Thursday, July 26, 2007

Selling in Person

Markham, Ont. marketing consultant Keith Thirgood offers great advice today on selling in person in the latest newsletter from his firm, Capstone Communications.

Since the article doesn't seem to be online at their website, http://www.capstonecomm.com, I will paraphrase.

Thirgood’s starting point is a question from one of his clients: how should sales people use sales and marketing materials when meeting with clients?

If you're talking to a large audience (10 plus), Thirgood suggests using PowerPoint to illustrate key points. (That's "illustrate," he insists: “Don’t reproduce every word of the presentation in heavy, tedious slides.”)

But with smaller audiences, PowerPoint is inappropriate – even uncomfortable, when pitcher and prospect are both staring at a computer screen instead of making eye contact.

“Printed materials that the salesperson can hand to the prospect, write on, circle important points on, etc., are more effective,” says Thirgood. “These sales support materials should be clean, simple, colourful and of a personal rather than ‘corporate-speak’ nature.”

Save marketing brochures and spec sheets till the end, he adds – they're usually too formal and complex to make good sales tools.

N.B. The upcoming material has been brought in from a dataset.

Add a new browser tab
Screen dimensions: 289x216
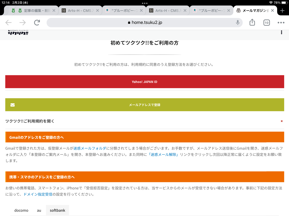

But they do have a role to play. Near the end of the meeting, the salesperson should gather the sales sheets he or she has been using, and with great dignity, “put them into a company-branded presentation folder along with spec sheets, the corporate brochure anda pre-done sales letter.”

Assemble your package carefully, says Thirgood. “Make it like a gift, not a rushed afterthought. Make it feel like something of value. This way the package is more likely to be kept and the spec sheets passed on to their technical staff for evaluation.”

In sales, it’s the little things that make you stand out.